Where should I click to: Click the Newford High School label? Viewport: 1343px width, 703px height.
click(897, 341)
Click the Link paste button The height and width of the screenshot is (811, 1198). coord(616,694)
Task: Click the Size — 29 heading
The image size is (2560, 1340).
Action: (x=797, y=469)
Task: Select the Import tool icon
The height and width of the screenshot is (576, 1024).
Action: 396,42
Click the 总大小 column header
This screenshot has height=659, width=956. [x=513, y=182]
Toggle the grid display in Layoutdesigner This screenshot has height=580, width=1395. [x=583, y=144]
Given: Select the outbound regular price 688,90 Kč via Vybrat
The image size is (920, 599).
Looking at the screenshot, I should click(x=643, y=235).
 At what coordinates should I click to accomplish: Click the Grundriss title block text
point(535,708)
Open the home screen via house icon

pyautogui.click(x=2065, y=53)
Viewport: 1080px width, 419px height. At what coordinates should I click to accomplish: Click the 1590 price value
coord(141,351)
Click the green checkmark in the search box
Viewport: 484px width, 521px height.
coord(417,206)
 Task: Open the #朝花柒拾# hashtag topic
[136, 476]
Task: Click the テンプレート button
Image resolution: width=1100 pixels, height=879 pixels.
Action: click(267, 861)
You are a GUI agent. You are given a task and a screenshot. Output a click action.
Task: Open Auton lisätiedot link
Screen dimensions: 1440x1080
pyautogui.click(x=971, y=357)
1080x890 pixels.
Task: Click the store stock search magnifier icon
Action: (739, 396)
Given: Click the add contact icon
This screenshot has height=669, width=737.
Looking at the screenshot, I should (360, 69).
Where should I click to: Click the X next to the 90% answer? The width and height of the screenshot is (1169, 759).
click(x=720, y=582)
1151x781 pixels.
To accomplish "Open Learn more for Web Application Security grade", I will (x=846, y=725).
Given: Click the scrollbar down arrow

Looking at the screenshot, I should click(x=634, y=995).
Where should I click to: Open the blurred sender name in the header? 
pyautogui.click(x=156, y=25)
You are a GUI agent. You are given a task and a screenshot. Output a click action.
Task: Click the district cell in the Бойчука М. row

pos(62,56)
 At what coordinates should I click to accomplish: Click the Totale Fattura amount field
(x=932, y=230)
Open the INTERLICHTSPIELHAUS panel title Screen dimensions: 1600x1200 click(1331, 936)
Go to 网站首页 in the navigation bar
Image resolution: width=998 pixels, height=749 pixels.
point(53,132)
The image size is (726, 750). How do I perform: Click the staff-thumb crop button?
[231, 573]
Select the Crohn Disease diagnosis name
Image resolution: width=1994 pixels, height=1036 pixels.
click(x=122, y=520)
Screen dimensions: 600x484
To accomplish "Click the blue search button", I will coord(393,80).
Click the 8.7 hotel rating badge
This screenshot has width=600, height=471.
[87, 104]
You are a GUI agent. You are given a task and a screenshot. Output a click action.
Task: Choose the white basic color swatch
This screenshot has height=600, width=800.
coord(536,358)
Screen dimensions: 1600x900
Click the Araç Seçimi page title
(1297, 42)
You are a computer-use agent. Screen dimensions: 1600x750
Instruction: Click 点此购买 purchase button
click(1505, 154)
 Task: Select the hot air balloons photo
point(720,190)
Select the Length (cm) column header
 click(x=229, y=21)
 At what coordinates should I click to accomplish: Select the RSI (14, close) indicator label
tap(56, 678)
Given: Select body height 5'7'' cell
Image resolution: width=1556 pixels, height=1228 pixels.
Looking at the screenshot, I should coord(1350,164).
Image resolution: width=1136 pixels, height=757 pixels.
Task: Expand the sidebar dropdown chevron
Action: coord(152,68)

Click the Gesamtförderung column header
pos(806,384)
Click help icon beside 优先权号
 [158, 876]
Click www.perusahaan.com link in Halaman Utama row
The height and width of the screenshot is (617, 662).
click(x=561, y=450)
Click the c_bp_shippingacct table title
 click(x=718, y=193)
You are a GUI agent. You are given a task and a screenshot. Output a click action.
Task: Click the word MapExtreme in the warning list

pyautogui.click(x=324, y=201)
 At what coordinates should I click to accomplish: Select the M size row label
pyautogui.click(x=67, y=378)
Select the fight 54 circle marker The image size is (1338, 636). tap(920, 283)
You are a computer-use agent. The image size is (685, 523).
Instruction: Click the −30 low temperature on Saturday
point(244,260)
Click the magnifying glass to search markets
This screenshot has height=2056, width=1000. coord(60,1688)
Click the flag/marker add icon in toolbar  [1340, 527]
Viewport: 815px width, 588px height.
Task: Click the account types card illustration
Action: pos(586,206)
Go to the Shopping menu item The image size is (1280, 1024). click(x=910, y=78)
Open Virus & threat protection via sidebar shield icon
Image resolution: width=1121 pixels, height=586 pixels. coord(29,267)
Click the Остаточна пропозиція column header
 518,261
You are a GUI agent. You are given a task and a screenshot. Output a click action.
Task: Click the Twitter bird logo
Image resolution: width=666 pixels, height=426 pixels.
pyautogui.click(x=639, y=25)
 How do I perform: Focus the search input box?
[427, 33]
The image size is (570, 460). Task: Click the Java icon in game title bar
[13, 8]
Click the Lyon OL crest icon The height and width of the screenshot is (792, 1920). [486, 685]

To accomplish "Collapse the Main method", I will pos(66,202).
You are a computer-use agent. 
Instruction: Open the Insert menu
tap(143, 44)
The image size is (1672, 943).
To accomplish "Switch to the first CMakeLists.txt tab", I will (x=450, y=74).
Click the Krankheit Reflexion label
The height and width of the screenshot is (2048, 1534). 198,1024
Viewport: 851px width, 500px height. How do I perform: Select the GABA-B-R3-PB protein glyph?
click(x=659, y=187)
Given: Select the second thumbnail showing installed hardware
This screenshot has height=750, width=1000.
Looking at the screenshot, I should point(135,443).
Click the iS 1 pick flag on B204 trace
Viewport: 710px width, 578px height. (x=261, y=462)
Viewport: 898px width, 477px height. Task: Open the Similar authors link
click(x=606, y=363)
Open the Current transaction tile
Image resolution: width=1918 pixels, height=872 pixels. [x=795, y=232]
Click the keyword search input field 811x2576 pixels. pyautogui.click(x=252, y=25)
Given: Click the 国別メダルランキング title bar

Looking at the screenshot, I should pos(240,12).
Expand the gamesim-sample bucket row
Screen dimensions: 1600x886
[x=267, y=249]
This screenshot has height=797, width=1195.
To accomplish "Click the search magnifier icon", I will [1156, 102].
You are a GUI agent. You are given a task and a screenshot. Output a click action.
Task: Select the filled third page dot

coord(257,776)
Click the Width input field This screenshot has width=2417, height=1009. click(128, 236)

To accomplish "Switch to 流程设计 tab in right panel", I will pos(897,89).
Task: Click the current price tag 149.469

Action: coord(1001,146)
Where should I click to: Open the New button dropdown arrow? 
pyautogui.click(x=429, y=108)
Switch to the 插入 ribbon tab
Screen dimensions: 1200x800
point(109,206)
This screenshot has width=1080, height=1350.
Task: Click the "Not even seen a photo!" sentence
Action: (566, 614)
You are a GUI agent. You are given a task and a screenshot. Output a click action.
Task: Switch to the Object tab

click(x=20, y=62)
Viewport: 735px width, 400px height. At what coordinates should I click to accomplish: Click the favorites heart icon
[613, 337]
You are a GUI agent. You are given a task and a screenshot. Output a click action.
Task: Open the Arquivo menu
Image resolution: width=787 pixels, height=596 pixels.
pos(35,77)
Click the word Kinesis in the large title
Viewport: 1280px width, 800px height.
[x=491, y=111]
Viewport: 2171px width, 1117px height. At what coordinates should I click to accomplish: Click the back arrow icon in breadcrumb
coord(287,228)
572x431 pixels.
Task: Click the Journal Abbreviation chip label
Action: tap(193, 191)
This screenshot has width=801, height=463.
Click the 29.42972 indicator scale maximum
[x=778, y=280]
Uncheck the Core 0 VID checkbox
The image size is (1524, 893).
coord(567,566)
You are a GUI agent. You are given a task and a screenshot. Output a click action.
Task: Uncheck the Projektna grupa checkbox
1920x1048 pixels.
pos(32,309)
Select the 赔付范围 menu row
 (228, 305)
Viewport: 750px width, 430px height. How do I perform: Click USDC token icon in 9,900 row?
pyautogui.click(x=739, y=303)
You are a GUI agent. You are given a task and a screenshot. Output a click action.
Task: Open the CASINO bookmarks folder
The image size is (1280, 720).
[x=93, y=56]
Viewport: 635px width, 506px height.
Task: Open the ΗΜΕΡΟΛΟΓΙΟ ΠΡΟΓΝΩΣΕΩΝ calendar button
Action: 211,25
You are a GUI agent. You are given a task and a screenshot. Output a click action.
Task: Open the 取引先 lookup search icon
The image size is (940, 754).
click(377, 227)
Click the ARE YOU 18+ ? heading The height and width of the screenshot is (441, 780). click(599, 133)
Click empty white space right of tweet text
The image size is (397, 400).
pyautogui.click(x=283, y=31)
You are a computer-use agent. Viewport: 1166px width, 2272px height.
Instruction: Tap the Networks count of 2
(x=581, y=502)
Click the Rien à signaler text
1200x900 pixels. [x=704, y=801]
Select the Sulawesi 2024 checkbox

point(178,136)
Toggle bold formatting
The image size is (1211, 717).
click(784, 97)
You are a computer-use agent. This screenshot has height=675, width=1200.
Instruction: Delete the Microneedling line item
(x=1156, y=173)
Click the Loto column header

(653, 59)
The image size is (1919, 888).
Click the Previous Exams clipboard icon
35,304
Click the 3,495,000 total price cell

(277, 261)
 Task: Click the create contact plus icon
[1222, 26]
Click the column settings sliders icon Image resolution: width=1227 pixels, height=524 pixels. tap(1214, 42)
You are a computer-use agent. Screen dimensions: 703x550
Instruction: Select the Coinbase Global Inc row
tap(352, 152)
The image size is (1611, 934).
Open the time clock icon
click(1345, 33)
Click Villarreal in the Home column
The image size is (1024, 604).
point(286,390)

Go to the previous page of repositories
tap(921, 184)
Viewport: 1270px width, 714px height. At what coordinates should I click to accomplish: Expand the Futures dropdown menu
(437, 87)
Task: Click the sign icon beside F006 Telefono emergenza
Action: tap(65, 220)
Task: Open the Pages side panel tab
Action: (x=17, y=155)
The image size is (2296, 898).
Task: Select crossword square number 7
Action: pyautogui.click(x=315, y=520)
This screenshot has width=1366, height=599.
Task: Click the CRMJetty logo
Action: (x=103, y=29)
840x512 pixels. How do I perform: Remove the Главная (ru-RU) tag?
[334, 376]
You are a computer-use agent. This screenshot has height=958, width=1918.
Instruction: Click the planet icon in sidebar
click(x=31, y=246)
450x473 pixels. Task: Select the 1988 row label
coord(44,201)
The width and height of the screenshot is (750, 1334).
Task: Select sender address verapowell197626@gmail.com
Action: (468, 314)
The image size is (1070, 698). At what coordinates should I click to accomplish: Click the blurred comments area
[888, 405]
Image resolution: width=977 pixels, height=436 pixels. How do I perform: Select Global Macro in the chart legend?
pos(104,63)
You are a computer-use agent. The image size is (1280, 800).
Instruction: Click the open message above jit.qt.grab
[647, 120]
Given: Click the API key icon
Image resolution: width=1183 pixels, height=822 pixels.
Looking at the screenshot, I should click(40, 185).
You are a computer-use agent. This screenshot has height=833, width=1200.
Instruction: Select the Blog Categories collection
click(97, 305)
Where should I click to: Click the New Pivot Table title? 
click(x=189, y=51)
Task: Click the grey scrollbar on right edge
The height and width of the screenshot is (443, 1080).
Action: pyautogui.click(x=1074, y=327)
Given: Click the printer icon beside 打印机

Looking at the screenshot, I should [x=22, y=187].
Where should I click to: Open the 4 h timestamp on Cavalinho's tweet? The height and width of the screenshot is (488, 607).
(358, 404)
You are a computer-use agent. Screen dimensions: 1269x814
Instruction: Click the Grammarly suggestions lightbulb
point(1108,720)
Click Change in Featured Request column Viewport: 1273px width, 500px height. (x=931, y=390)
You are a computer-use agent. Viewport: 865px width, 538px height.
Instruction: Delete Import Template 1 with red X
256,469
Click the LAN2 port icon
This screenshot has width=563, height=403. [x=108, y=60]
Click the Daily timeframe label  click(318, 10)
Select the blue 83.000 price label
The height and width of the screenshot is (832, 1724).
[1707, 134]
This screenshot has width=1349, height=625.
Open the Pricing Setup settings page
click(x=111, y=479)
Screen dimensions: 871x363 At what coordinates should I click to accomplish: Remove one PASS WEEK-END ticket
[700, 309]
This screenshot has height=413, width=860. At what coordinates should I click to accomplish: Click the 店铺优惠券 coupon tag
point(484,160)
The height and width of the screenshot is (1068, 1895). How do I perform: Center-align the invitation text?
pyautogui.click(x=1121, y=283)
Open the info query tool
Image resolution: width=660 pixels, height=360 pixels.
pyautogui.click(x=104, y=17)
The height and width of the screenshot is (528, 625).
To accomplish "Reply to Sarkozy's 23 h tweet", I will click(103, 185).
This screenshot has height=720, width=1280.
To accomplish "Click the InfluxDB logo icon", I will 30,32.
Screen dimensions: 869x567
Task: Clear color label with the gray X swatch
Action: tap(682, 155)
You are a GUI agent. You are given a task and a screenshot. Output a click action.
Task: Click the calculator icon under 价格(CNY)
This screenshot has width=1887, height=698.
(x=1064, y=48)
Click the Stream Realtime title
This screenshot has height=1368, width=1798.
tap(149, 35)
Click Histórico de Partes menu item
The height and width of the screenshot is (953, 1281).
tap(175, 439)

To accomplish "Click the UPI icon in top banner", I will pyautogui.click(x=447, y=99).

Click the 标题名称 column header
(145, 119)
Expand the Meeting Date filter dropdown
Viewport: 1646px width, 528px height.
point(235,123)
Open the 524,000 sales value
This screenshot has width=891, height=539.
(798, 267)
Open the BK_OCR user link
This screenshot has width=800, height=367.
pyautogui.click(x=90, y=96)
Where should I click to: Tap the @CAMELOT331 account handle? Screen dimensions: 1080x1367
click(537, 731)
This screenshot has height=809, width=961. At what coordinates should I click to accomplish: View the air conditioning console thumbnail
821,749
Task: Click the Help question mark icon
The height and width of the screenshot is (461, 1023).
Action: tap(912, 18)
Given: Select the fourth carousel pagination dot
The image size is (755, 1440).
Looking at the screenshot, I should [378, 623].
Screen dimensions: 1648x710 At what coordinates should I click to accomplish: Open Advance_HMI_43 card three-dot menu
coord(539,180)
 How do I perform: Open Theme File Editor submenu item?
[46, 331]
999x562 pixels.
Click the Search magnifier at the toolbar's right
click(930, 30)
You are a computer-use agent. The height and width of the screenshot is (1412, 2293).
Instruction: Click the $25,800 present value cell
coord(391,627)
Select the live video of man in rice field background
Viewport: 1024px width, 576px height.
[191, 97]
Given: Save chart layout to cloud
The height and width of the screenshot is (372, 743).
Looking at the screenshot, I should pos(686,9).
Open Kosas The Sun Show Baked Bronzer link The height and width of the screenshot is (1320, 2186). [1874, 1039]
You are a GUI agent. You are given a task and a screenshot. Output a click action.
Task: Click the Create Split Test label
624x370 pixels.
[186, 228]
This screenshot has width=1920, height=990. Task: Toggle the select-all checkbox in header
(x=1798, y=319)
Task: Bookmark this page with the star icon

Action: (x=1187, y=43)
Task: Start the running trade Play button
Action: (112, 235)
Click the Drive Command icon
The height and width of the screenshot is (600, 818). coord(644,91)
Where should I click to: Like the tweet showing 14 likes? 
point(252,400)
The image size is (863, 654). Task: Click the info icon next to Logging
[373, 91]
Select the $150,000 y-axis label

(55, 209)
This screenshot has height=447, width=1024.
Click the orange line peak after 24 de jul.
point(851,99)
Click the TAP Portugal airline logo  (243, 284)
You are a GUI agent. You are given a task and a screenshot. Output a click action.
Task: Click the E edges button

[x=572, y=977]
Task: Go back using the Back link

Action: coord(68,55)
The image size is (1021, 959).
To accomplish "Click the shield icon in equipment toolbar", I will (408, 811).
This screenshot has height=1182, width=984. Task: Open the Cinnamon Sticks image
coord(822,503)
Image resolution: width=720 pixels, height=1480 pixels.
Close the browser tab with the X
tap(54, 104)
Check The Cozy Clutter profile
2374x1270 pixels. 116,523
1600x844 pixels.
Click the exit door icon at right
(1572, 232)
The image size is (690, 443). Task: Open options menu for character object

▸ **What is expected**
If a line in the records above holds the string "blue", copy it out.

▸ **Result of the exercise**
To accomplish "Click the blue search button", I will coord(393,80).
Select the blue 83.000 price label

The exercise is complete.